Kwanzaa – First Fruits Celebration
Kwanzaa (or Kwaanza) is a week-long Pan-African festival primarily honoring African-American heritage.] It is observed from December 26 to January 1 each year, almost exclusively in the United States of America. Kwanzaa consists of seven days of celebration, featuring activities such as candle-lighting and pouring of libations, and culminating in a feast and gift-giving.

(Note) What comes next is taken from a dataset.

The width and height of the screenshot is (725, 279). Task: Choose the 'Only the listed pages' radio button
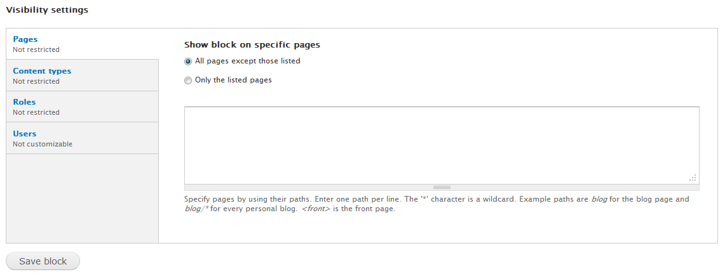click(187, 81)
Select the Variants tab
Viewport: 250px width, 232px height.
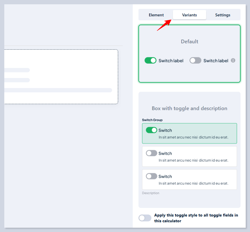(x=189, y=15)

It was created by Dr. Maulana Karenga, Professor and Chair of the Department of Africana Studies, Cal State University Long Beach, and first celebrated from December 26, 1966, to January 1, 1967. Karenga calls Kwanzaa the African American branch of “first fruits” celebrations of classical African cultures.
Principles of Kwanzaa
Kwanzaa celebrates what its founder called “The Seven Principles of Kwanzaa“, or Nguzo Saba (originally Nguzu Saba – “The Seven Principles of Blackness”), which Karenga said “is a communitarian African philosophy” consisting of Karenga’s distillation of what he deemed “the best of African thought and practice in constant exchange with the world.”

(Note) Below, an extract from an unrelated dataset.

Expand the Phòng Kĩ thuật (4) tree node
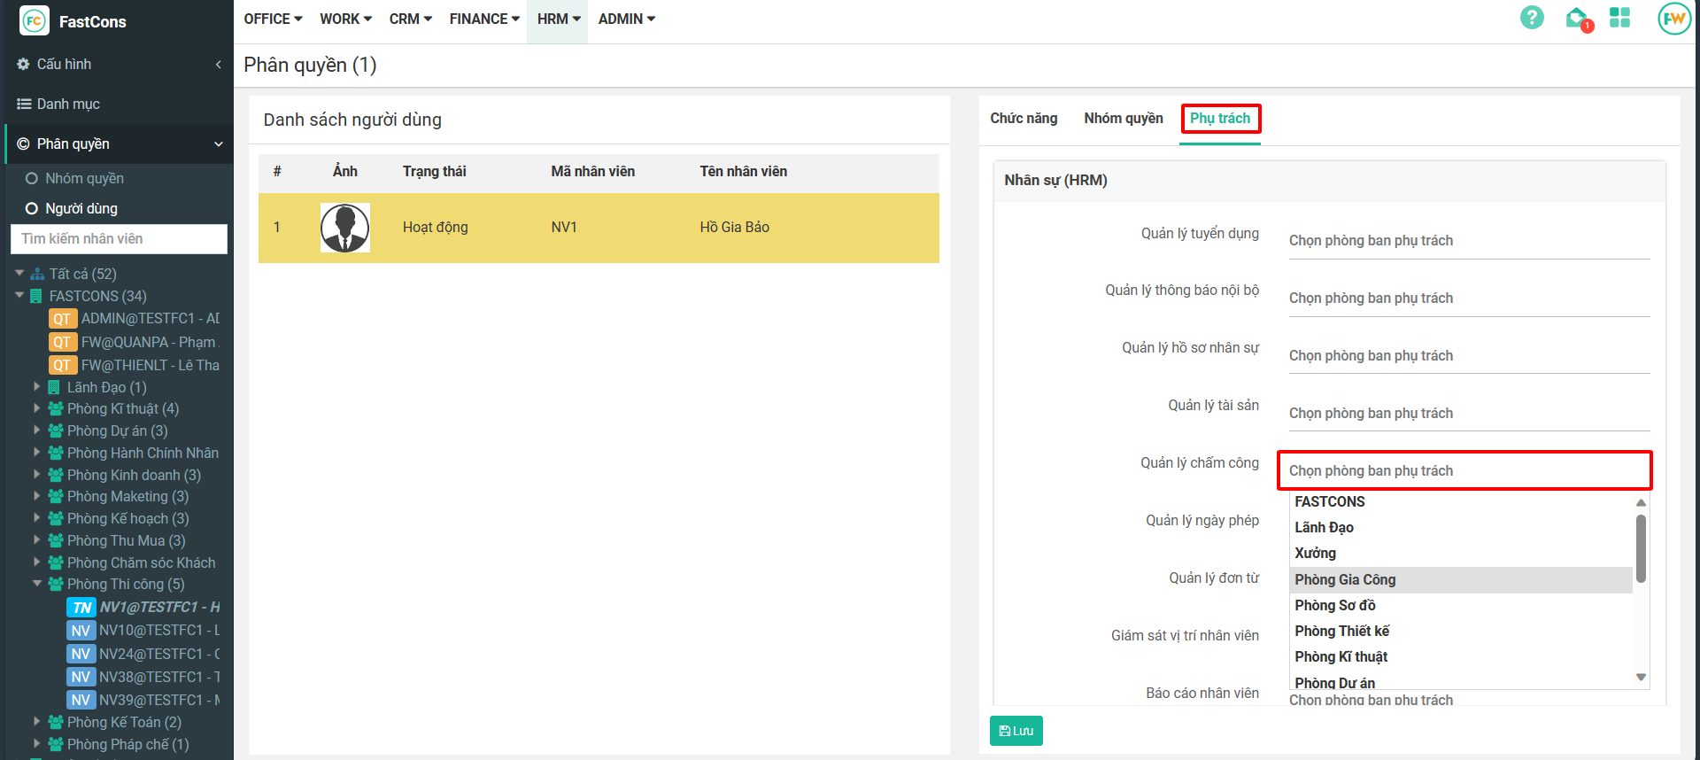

These seven principles comprise Kawaida, a Swahili term for tradition and reason that Karenga used to refer to his synthesized system of belief. Each of the seven days of Kwanzaa is dedicated to one of the following principles, which are explained by Karenga as follows: Umoja (Unity) To strive for and maintain unity in the family, community, nation and race. Kujichagulia (Self-Determination) To define ourselves, name ourselves, create for ourselves and speak for ourselves. Ujima (Collective Work and Responsibility) To build and maintain our community together and make our brothers’ and sisters’ problems our problems and to solve them together. Ujamaa (Cooperative Economics) To build and maintain our own stores, shops and other businesses and to profit from them together. Nia (Purpose) To make our collective vocation the building and developing of our community in order to restore our people to their traditional greatness. Kuumba (Creativity) To do always as much as we can, in the way we can, in order to leave our community more beautiful and beneficial than we inherited it. Imani (Faith) To believe with all our heart in our people, our parents, our teachers, our leaders and the righteousness and victory of our struggle.
These principles correspond to Karenga’s notion that “the sevenfold path of blackness is think black, talk black, act black, create black, buy black, vote black, and live black.”